▶ [WHAT IS REQUIRED]: Rewrite every one of the rows below, substituting "desktop assistant" for each occurrence of "computer-use agent" and leaving everything else untouched.

▶ [MATERIAL]:

++++++++++

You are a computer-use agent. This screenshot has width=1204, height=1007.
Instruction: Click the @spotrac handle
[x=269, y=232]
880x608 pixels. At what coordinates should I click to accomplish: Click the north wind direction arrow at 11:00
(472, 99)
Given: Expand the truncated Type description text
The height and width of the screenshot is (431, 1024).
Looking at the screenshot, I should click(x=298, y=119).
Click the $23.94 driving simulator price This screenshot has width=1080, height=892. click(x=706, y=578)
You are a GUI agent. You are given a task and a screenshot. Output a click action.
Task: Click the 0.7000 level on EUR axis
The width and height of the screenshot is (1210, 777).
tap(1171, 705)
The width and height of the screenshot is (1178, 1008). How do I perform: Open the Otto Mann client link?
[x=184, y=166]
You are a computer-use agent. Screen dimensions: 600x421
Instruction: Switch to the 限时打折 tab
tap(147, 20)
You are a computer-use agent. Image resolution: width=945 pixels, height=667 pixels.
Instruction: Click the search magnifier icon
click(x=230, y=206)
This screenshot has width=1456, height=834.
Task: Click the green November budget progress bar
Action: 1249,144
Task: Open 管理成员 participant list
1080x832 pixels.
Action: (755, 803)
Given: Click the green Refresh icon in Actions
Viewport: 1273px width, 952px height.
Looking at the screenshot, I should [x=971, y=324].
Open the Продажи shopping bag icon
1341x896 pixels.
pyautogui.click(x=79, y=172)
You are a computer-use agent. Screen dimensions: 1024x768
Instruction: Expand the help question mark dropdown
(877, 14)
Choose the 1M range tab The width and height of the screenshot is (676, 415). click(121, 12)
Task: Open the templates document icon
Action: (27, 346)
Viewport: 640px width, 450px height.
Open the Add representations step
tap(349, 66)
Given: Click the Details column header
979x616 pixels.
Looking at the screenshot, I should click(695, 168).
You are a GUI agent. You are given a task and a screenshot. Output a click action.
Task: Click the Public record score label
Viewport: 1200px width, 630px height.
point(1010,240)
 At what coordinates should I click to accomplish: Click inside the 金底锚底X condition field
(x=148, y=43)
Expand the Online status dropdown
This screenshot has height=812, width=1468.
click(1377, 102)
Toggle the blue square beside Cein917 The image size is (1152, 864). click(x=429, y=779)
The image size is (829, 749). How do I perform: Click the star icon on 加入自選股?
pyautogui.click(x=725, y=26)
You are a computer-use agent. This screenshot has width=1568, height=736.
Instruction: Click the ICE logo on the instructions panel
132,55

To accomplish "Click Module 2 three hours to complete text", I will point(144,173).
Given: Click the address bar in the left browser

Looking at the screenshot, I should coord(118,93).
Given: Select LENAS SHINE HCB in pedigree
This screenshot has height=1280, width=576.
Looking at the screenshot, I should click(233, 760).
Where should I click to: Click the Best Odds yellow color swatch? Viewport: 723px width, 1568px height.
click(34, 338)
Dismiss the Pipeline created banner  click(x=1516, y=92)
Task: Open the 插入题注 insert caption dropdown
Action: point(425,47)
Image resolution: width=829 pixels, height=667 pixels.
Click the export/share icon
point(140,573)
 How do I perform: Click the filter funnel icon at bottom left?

++++++++++

▶ [ANSWER FOR THE TASK]:
You are a desktop assistant. This screenshot has width=1204, height=1007.
Instruction: Click the @spotrac handle
[x=269, y=232]
880x608 pixels. At what coordinates should I click to accomplish: Click the north wind direction arrow at 11:00
(472, 99)
Given: Expand the truncated Type description text
The height and width of the screenshot is (431, 1024).
Looking at the screenshot, I should click(x=298, y=119).
Click the $23.94 driving simulator price This screenshot has width=1080, height=892. click(x=706, y=578)
You are a GUI agent. You are given a task and a screenshot. Output a click action.
Task: Click the 0.7000 level on EUR axis
The width and height of the screenshot is (1210, 777).
tap(1171, 705)
The width and height of the screenshot is (1178, 1008). How do I perform: Open the Otto Mann client link?
[x=184, y=166]
You are a desktop assistant. Screen dimensions: 600x421
Instruction: Switch to the 限时打折 tab
tap(147, 20)
You are a desktop assistant. Image resolution: width=945 pixels, height=667 pixels.
Instruction: Click the search magnifier icon
click(x=230, y=206)
This screenshot has width=1456, height=834.
Task: Click the green November budget progress bar
Action: 1249,144
Task: Open 管理成员 participant list
1080x832 pixels.
Action: (755, 803)
Given: Click the green Refresh icon in Actions
Viewport: 1273px width, 952px height.
Looking at the screenshot, I should [x=971, y=324].
Open the Продажи shopping bag icon
1341x896 pixels.
pyautogui.click(x=79, y=172)
You are a desktop assistant. Screen dimensions: 1024x768
Instruction: Expand the help question mark dropdown
(877, 14)
Choose the 1M range tab The width and height of the screenshot is (676, 415). click(121, 12)
Task: Open the templates document icon
Action: (27, 346)
Viewport: 640px width, 450px height.
Open the Add representations step
tap(349, 66)
Given: Click the Details column header
979x616 pixels.
Looking at the screenshot, I should click(695, 168).
You are a GUI agent. You are given a task and a screenshot. Output a click action.
Task: Click the Public record score label
Viewport: 1200px width, 630px height.
point(1010,240)
 At what coordinates should I click to accomplish: Click inside the 金底锚底X condition field
(x=148, y=43)
Expand the Online status dropdown
This screenshot has height=812, width=1468.
click(1377, 102)
Toggle the blue square beside Cein917 The image size is (1152, 864). click(x=429, y=779)
The image size is (829, 749). How do I perform: Click the star icon on 加入自選股?
pyautogui.click(x=725, y=26)
You are a desktop assistant. This screenshot has width=1568, height=736.
Instruction: Click the ICE logo on the instructions panel
132,55

To accomplish "Click Module 2 three hours to complete text", I will point(144,173).
Given: Click the address bar in the left browser

Looking at the screenshot, I should coord(118,93).
Given: Select LENAS SHINE HCB in pedigree
This screenshot has height=1280, width=576.
Looking at the screenshot, I should click(233, 760).
Where should I click to: Click the Best Odds yellow color swatch? Viewport: 723px width, 1568px height.
click(34, 338)
Dismiss the Pipeline created banner  click(x=1516, y=92)
Task: Open the 插入题注 insert caption dropdown
Action: point(425,47)
Image resolution: width=829 pixels, height=667 pixels.
Click the export/share icon
point(140,573)
 How do I perform: Click the filter funnel icon at bottom left?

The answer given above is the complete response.